WHAT YOU HAVE TO DO:
Format the records below as a numbered list, one line per item, leaving out blank lines.

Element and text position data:
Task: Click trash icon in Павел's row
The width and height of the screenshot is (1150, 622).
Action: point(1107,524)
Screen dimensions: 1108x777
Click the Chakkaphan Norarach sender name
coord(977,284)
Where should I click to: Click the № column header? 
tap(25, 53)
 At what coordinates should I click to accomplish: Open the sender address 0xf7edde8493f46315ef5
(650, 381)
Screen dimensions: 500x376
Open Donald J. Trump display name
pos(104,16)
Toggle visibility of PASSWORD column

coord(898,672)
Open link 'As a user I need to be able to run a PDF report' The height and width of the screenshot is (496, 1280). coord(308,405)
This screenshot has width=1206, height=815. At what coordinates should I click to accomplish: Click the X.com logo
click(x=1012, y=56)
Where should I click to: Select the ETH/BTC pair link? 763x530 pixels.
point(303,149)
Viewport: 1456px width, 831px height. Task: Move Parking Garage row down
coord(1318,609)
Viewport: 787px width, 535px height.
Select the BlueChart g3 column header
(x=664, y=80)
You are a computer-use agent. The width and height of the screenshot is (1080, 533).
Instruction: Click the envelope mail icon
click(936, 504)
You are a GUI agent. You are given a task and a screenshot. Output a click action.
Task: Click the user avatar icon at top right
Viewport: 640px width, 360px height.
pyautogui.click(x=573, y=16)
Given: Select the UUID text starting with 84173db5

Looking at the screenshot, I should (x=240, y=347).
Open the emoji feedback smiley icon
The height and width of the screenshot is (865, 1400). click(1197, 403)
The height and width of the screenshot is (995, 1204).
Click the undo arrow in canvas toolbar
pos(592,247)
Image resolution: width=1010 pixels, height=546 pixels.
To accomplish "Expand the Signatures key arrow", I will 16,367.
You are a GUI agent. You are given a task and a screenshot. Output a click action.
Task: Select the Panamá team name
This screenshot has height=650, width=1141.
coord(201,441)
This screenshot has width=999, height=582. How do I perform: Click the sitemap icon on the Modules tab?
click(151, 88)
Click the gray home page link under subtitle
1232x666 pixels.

FULL OUTPUT:
1. Task: Click trash icon in Павел's row
2. The width and height of the screenshot is (1150, 622).
3. Action: point(1107,524)
4. Screen dimensions: 1108x777
5. Click the Chakkaphan Norarach sender name
6. coord(977,284)
7. Where should I click to: Click the № column header? 
8. tap(25, 53)
9.  At what coordinates should I click to accomplish: Open the sender address 0xf7edde8493f46315ef5
10. (650, 381)
11. Screen dimensions: 500x376
12. Open Donald J. Trump display name
13. pos(104,16)
14. Toggle visibility of PASSWORD column
15. coord(898,672)
16. Open link 'As a user I need to be able to run a PDF report' The height and width of the screenshot is (496, 1280). coord(308,405)
17. This screenshot has width=1206, height=815. At what coordinates should I click to accomplish: Click the X.com logo
18. click(x=1012, y=56)
19. Where should I click to: Select the ETH/BTC pair link? 763x530 pixels.
20. point(303,149)
21. Viewport: 1456px width, 831px height. Task: Move Parking Garage row down
22. coord(1318,609)
23. Viewport: 787px width, 535px height.
24. Select the BlueChart g3 column header
25. (x=664, y=80)
26. You are a computer-use agent. The width and height of the screenshot is (1080, 533).
27. Instruction: Click the envelope mail icon
28. click(936, 504)
29. You are a GUI agent. You are given a task and a screenshot. Output a click action.
30. Task: Click the user avatar icon at top right
31. Viewport: 640px width, 360px height.
32. pyautogui.click(x=573, y=16)
33. Given: Select the UUID text starting with 84173db5
34. Looking at the screenshot, I should (x=240, y=347).
35. Open the emoji feedback smiley icon
36. The height and width of the screenshot is (865, 1400). click(1197, 403)
37. The height and width of the screenshot is (995, 1204).
38. Click the undo arrow in canvas toolbar
39. pos(592,247)
40. Image resolution: width=1010 pixels, height=546 pixels.
41. To accomplish "Expand the Signatures key arrow", I will 16,367.
42. You are a GUI agent. You are given a task and a screenshot. Output a click action.
43. Task: Select the Panamá team name
44. This screenshot has height=650, width=1141.
45. coord(201,441)
46. This screenshot has width=999, height=582. How do I perform: Click the sitemap icon on the Modules tab?
47. click(151, 88)
48. Click the gray home page link under subtitle
49. 1232x666 pixels.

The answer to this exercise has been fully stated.